◆ **WORK REQUEST**
Repeat the data below exactly, with every entry included.

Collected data
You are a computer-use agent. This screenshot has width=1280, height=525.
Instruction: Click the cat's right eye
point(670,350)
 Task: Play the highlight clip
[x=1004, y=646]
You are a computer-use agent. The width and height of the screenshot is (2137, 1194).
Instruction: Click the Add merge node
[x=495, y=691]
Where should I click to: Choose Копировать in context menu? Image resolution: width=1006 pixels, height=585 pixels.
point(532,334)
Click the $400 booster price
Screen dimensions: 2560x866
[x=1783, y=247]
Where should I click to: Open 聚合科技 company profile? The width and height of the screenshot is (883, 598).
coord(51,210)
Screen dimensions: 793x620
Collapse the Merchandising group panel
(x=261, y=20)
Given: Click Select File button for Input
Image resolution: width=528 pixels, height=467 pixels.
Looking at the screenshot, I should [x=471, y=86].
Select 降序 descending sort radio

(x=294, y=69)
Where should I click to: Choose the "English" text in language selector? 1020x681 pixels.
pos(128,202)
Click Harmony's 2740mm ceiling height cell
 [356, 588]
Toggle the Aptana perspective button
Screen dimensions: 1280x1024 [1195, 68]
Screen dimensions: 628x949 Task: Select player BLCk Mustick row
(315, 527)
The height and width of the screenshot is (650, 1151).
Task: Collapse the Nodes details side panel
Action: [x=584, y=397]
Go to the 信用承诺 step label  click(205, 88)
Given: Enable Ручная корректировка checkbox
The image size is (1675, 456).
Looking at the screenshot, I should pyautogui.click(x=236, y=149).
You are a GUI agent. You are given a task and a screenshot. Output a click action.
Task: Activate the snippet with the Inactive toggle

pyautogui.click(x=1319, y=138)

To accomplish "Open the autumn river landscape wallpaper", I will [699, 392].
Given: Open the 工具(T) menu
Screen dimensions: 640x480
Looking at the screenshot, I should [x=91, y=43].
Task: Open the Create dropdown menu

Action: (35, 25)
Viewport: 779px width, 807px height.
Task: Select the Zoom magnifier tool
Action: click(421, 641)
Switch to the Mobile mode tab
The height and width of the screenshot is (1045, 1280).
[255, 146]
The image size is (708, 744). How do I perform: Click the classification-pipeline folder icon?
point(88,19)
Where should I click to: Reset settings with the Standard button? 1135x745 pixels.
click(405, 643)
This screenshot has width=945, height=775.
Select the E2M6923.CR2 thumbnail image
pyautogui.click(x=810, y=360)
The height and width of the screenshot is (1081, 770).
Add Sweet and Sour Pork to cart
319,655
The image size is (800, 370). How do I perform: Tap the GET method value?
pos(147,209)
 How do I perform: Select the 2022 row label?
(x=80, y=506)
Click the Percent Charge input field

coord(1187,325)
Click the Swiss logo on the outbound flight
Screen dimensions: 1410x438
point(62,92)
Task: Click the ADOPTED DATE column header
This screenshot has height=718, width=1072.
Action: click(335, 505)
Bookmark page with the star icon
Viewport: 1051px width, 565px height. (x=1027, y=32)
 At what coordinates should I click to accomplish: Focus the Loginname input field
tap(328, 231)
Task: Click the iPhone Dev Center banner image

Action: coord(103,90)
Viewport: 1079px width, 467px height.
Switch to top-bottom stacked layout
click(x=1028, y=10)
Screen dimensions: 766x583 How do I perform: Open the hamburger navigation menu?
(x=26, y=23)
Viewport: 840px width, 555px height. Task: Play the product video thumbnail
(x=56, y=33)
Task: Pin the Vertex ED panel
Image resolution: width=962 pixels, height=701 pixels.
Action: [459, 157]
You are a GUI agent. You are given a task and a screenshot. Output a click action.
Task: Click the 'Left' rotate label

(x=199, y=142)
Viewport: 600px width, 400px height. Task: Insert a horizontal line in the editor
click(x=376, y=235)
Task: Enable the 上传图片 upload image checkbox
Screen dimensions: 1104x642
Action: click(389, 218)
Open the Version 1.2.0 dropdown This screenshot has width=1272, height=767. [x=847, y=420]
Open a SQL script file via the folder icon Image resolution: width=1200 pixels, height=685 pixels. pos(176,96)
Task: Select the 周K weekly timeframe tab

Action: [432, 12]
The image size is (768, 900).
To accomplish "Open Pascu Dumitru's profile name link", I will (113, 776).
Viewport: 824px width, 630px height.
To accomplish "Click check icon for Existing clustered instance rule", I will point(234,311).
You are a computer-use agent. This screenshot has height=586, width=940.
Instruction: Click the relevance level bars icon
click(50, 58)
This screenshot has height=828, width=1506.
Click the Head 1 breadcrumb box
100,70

◆ **SOLUTION FOR THIS PROBLEM**
You are a computer-use agent. This screenshot has width=1280, height=525.
Instruction: Click the cat's right eye
point(670,350)
 Task: Play the highlight clip
[x=1004, y=646]
You are a computer-use agent. The width and height of the screenshot is (2137, 1194).
Instruction: Click the Add merge node
[x=495, y=691]
Where should I click to: Choose Копировать in context menu? Image resolution: width=1006 pixels, height=585 pixels.
point(532,334)
Click the $400 booster price
Screen dimensions: 2560x866
[x=1783, y=247]
Where should I click to: Open 聚合科技 company profile? The width and height of the screenshot is (883, 598).
coord(51,210)
Screen dimensions: 793x620
Collapse the Merchandising group panel
(x=261, y=20)
Given: Click Select File button for Input
Image resolution: width=528 pixels, height=467 pixels.
Looking at the screenshot, I should [x=471, y=86].
Select 降序 descending sort radio

(x=294, y=69)
Where should I click to: Choose the "English" text in language selector? 1020x681 pixels.
pos(128,202)
Click Harmony's 2740mm ceiling height cell
 [356, 588]
Toggle the Aptana perspective button
Screen dimensions: 1280x1024 [1195, 68]
Screen dimensions: 628x949 Task: Select player BLCk Mustick row
(315, 527)
The height and width of the screenshot is (650, 1151).
Task: Collapse the Nodes details side panel
Action: [x=584, y=397]
Go to the 信用承诺 step label  click(205, 88)
Given: Enable Ручная корректировка checkbox
The image size is (1675, 456).
Looking at the screenshot, I should pyautogui.click(x=236, y=149).
You are a GUI agent. You are given a task and a screenshot. Output a click action.
Task: Activate the snippet with the Inactive toggle

pyautogui.click(x=1319, y=138)

To accomplish "Open the autumn river landscape wallpaper", I will [699, 392].
Given: Open the 工具(T) menu
Screen dimensions: 640x480
Looking at the screenshot, I should [x=91, y=43].
Task: Open the Create dropdown menu

Action: (35, 25)
Viewport: 779px width, 807px height.
Task: Select the Zoom magnifier tool
Action: click(421, 641)
Switch to the Mobile mode tab
The height and width of the screenshot is (1045, 1280).
[255, 146]
The image size is (708, 744). How do I perform: Click the classification-pipeline folder icon?
point(88,19)
Where should I click to: Reset settings with the Standard button? 1135x745 pixels.
click(405, 643)
This screenshot has width=945, height=775.
Select the E2M6923.CR2 thumbnail image
pyautogui.click(x=810, y=360)
The height and width of the screenshot is (1081, 770).
Add Sweet and Sour Pork to cart
319,655
The image size is (800, 370). How do I perform: Tap the GET method value?
pos(147,209)
 How do I perform: Select the 2022 row label?
(x=80, y=506)
Click the Percent Charge input field

coord(1187,325)
Click the Swiss logo on the outbound flight
Screen dimensions: 1410x438
point(62,92)
Task: Click the ADOPTED DATE column header
This screenshot has height=718, width=1072.
Action: click(335, 505)
Bookmark page with the star icon
Viewport: 1051px width, 565px height. (x=1027, y=32)
 At what coordinates should I click to accomplish: Focus the Loginname input field
tap(328, 231)
Task: Click the iPhone Dev Center banner image

Action: coord(103,90)
Viewport: 1079px width, 467px height.
Switch to top-bottom stacked layout
click(x=1028, y=10)
Screen dimensions: 766x583 How do I perform: Open the hamburger navigation menu?
(x=26, y=23)
Viewport: 840px width, 555px height. Task: Play the product video thumbnail
(x=56, y=33)
Task: Pin the Vertex ED panel
Image resolution: width=962 pixels, height=701 pixels.
Action: [459, 157]
You are a GUI agent. You are given a task and a screenshot. Output a click action.
Task: Click the 'Left' rotate label

(x=199, y=142)
Viewport: 600px width, 400px height. Task: Insert a horizontal line in the editor
click(x=376, y=235)
Task: Enable the 上传图片 upload image checkbox
Screen dimensions: 1104x642
Action: click(389, 218)
Open the Version 1.2.0 dropdown This screenshot has width=1272, height=767. [x=847, y=420]
Open a SQL script file via the folder icon Image resolution: width=1200 pixels, height=685 pixels. pos(176,96)
Task: Select the 周K weekly timeframe tab

Action: [432, 12]
The image size is (768, 900).
To accomplish "Open Pascu Dumitru's profile name link", I will (113, 776).
Viewport: 824px width, 630px height.
To accomplish "Click check icon for Existing clustered instance rule", I will point(234,311).
You are a computer-use agent. This screenshot has height=586, width=940.
Instruction: Click the relevance level bars icon
click(50, 58)
This screenshot has height=828, width=1506.
Click the Head 1 breadcrumb box
100,70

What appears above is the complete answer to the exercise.